---------- Page excerpt
Curiously, like the last game I reviewed (Alien Breed 3), Battlegrounds has an unhealthy obsession with the colour orange. Most of the vehicles are orange, all of the menu screens are orange, and the only things that aren’t orange are a handful of the levels, whose colours were likely changed just before launch as the developers realised that everything in the game was orange. Of course, Mars’ soil is actually orange (or commonly believed to be; it’s actually brown), but this doesn’t excuse the pervasiveness of the colour in all other parts of the game.

The soundtrack is mostly made up of a series of drumbeats, which may have been intended to sound Martian, but do not. The tracks do complement the action quite nicely, until a few minutes in, when you stop noticing them (and indeed, cannot hear them over the loud explosions). I will admit that the explosions, and visual effects accompanying them, are actually quite impressive for a downloadable game, and the technical graphics in general aren’t fantastic, but also aren’t too shabby.
--------------------
---------- Stored data
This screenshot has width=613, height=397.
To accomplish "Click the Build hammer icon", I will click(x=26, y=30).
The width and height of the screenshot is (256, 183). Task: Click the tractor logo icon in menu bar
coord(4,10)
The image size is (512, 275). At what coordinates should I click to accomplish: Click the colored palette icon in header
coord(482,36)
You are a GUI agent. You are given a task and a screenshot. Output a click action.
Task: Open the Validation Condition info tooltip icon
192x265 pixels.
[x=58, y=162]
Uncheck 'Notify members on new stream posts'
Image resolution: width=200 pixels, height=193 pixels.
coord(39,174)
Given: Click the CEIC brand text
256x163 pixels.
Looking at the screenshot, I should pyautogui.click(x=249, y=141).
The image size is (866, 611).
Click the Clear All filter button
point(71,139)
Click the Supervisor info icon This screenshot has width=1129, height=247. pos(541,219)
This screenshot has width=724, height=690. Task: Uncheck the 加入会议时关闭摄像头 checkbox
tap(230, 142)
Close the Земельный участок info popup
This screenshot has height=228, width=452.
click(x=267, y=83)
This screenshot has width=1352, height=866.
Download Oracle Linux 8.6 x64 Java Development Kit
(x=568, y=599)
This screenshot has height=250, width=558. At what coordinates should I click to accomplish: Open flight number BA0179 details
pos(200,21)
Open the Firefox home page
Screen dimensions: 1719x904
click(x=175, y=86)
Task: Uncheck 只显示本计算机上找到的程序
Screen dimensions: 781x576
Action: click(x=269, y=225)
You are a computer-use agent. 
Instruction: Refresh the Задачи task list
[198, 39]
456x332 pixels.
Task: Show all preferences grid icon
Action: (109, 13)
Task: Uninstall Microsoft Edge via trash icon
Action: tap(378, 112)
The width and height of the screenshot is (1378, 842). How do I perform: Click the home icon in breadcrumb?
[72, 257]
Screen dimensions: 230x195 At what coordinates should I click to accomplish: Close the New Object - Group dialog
--------------------
• **Tasks to complete**
[1] Please reproduce the records word for word, beginning with the line that contains "This screenshot has width=724, height=690." and running through the line that contains "click(x=175, y=86)".
[2] Resume the game review at the point where it stops.
The game review and the records are unrelated material.

• **Answers to the tasks**
[1]
This screenshot has width=724, height=690. Task: Uncheck the 加入会议时关闭摄像头 checkbox
tap(230, 142)
Close the Земельный участок info popup
This screenshot has height=228, width=452.
click(x=267, y=83)
This screenshot has width=1352, height=866.
Download Oracle Linux 8.6 x64 Java Development Kit
(x=568, y=599)
This screenshot has height=250, width=558. At what coordinates should I click to accomplish: Open flight number BA0179 details
pos(200,21)
Open the Firefox home page
Screen dimensions: 1719x904
click(x=175, y=86)

[2]
However, Battlegrounds’ main problem isn’t its lack of variety, nor its lacklustre level design, nor its interesting colour scheme. The main issue is that it fails to hold your attention for even the 40 minutes it takes to complete the training missions, and perhaps a handful of online games to see if the multiplayer is any better (which it is, but that isn’t really saying much). It’s halfway decent while it lasts, but it doesn’t last very long at all. You will get maybe an hour out of this. There is a local multiplayer mode, which is slightly more enjoyable than online multiplayer (as it usually is for this genre), but it will still soon have you bored and switching to another game.

Essentially, Battlegrounds is a shameful cash-in, and seems to be well aware of this fact. For obvious reasons, it is nowhere near as good as Red Faction: Guerrilla, but it also falls quite far short of its competition in the genre. It’s decent while it lasts, but it’s over far too quickly and doesn’t have enough variety or excitement to keep you coming back.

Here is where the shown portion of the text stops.